Duyum ve Deneyden Tümel Yargılara : Tümevarım Çıkarımı
Aristoteles’e göre, bilim ya da felsefe yapmak –bilgi üretmek- insana özgü bir yetidir. İnsanı
diğer canlılardan ayıran en önemli fark duyum ve deneyden yola çıkarak tümel yargılar elde etme
yetisidir. İnsan dışındaki bütün öteki hayvanlar hayallere ve hatırlamalara bağlı birtakım basit
deneyimler yaşarlar. Sadece insan türü sanat ve akıl yürütme düzlemine ulaşmıştır. (Aristoteles, 1996:
76) İnsanlar bilim ve sanata deneyim aracılığıyla ulaşırlar. Bir yığın deneyim kavramından tek bir
tümel yargı ortaya çıkar. Bu tümel yargı, bütün tekrar eden durumlara uygulanabilir bilgidir. İnsanın
doğası ya da düşünme yetisi böyle çalışmaktadır. Fenomenler tekrar ettiğinde, bundan bir tümel yargı
kaynaklanır ve bu tümel yargı aynı tür diğer fenomenlere uygulanabilir.
Aristoteles’e göre, bilimsel araştırma şu adımlardan oluşur: İlk olarak gözlemler (deneyim)

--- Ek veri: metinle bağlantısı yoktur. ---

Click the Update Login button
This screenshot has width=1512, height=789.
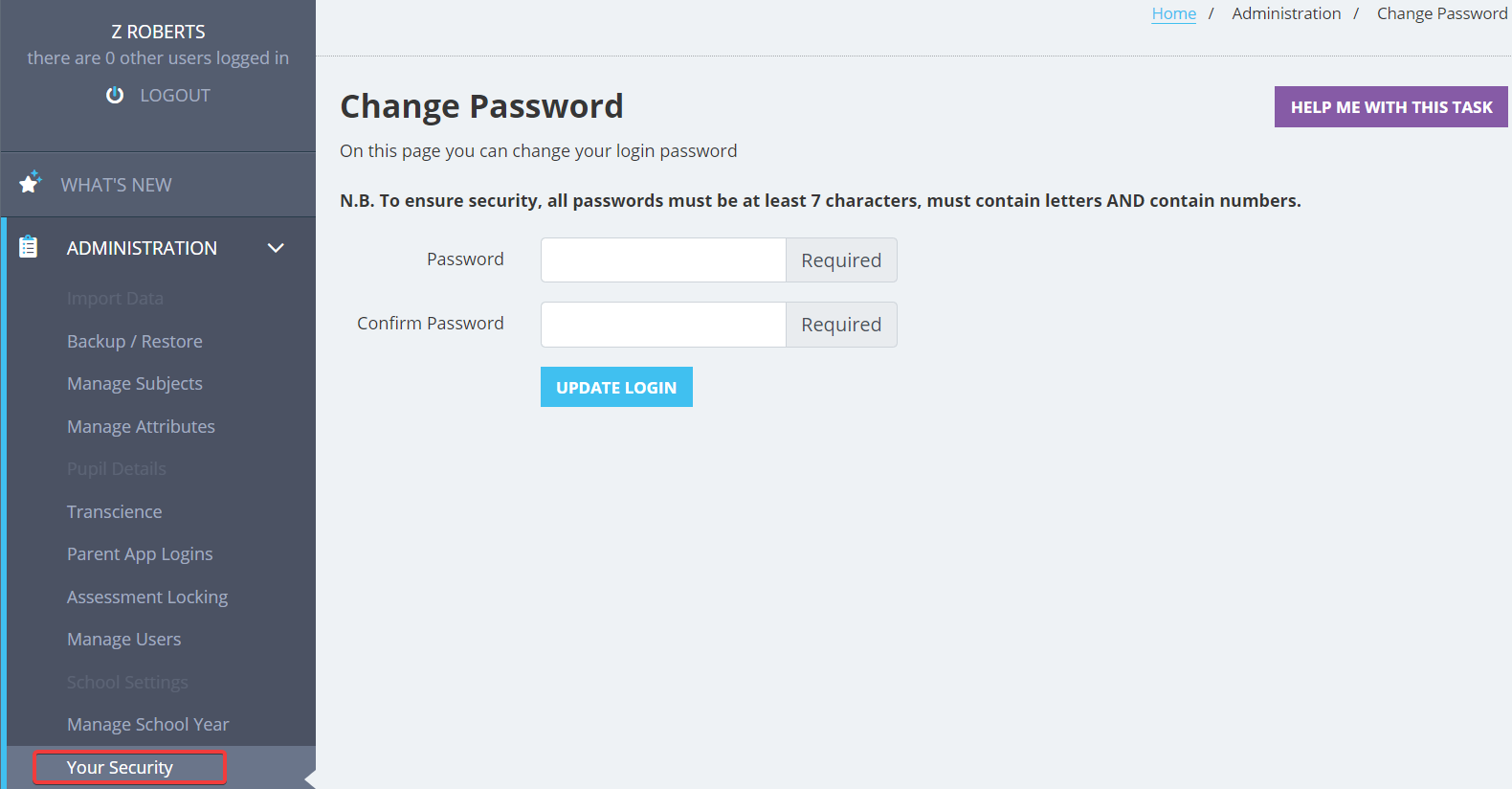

sonucu, aynı tür bütün fenomenlere uygulanabilen açıklayıcı bir ilkeye ulaşılır. Tek tek fenomenlerin
gözleminden bu ilkeye yükselmek insana özgü bir yetidir. Böylelikle tek tek fenomenlerden öncül bir
tümel yargı elde edilmiş olur. Bu aşamadaki akıl yürütme biçimi tümevarımdır (epagoge).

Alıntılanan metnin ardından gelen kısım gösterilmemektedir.